**DOCUMENT SEGMENT**.
Telluride Film Festival Reveals Lineup
Don’t be lulled into complacency by its bucolic mountain setting because when the 39th Telluride Film Festival gets underway Friday, movies that reflect an unsettled world will take center stage.
"Without question, it became clear to us as we put together the program that a number of films deal with terrorist issues and international conflict,” says Gary Meyer, who serves as one of the festival’s directors along with Tom Luddy and Julie Huntsinger. “You can’t help it. It’s something of concern to all of us. You can’t fly out of an airport without thinking about it, and it’s a theme at this year’s festival."
A suicide bombing in Tel Aviv, for example, figures in Ziad Doueiri’s The Attack, and the Israeli occupation of the West Bank is examined by six former directors of Shin Bet, Israel’s internal security organization, in Dror Moreh’s documentary The Gatekeepers. A 1969 terrorist bombing of a bank in Milan is the jumping-off point for the Italian drama Piazza Fontana, directed by Marco Tullio Giordana, best known for his 2003 epic The Best of Youth. The tumultuous birth of modern India is the subject of Deepa Mehta’s Midnight’s Children, which Salman Rushdie adapted for the screen from his 1980 novel. And in Joshua Oppenheimer’s nonfiction film The Act of Killing -- Meyer promises it’s “a total mindblower" -- Indonesian death squads re-enact their violent crimes as if the acts themselves were movies.
To try to make sense of it all, festival regular Annette Insdorf will lead a Sunday panel on the broader subject of political strife called "Injustice, Reconciliation and Cinema."
Not that the festival won’t have its quieter, more introspective moments. The annual Labor Day weekend gathering -- which, following tradition, is only now revealing its lineup -- also will feature Michael Haneke’s Palme d’Or-winning Amour, in which an aging couple (Jean-Louis Trintignant and Emmanuelle Riva) face impending death with stoic dignity.

**THE DATA**.
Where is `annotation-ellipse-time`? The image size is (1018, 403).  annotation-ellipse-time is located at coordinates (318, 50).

* * *

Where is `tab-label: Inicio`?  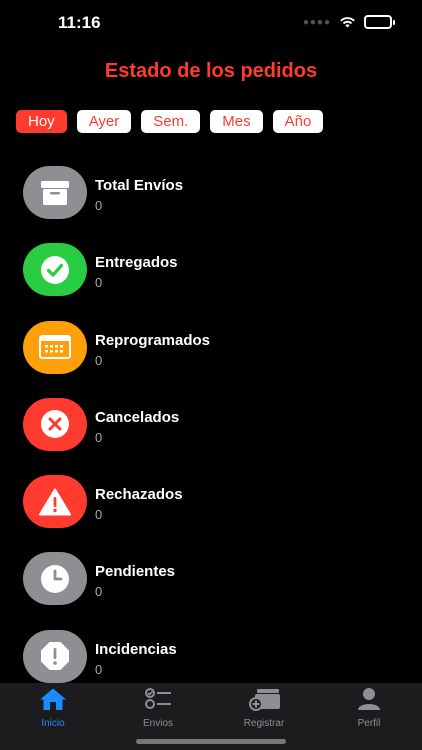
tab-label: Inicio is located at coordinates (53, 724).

**THE PROBLEM**. Write the next part of the article on the Telluride Film Festival lineup, starting right after its last sentence.

**EXERCISE ANSWER**.
That film, which Sony Pictures Classics has picked up for U.S. release, is just one of a number of titles that the awards handicappers will be checking out. Focus Features is bringing Roger Michell’s Hyde Park on Hudson, in which Bill Murray plays President Franklin D. Roosevelt welcoming the visiting King George VI of England (Samuel West). Meyer says it should play as an intriguing companion piece to 2011 best picture Oscar winner The King’s Speech, which drew rousing applause at Telluride two years ago, since one critical scene shows the polio-stricken Roosevelt bonding with the stuttering King George over their respective disabilities.
Festival-goers also will get first looks at such movies as Sally Potter’s Ginger and Rosa, in which Elle Fanning is said to deliver a stunning performance as a teenager with artistic ambitions; Liz Garbus’ doc Love, Marilyn, in which an array of actresses read passages from Marilyn Monroe’s diaries; Noah Baumbach’s Frances Ha, in which Greta Gerwig, who co-wrote the screenplay, plays an aspiring dancer trying to find her way in New York; Ken Burns’ new doc The Central Park Five; and Michael Winterbottom’s Everyday, in which Shirley Henderson plays the mother of four young children whose husband is serving a stretch in prison.
A couple of films that first attracted attention at the Cannes Film Festival in May will be featured among Telluride’s tributes. Marion Cotillard will be celebrated, and her latest film -- Jacques Audiard’s Rust & Bone, in which she plays a woman who must contend with the loss of her legs -- will screen. Mads Mikkelsen, who was named best actor this year at Cannes for his performance as a man accused of child molestation in Thomas Vinterberg The Hunt, also will get the tribute treatment, with The Hunt and Nikolaj Arcel’s A Royal Affair scheduled to unspool.
Producer Roger Corman also will be honored with a tribute and one of the festival’s Silver Medallions as he makes his first visit to Telluride. "We’ve always wanted to do it, and this is the right time," says Meyer. The festival will screen Alex Stapleton’s documentary Corman’s World: Exploits of a Hollywood Rebel, and The Hollywood Reporter’s Todd McCarthy will lead one of two onstage interviews with Corman.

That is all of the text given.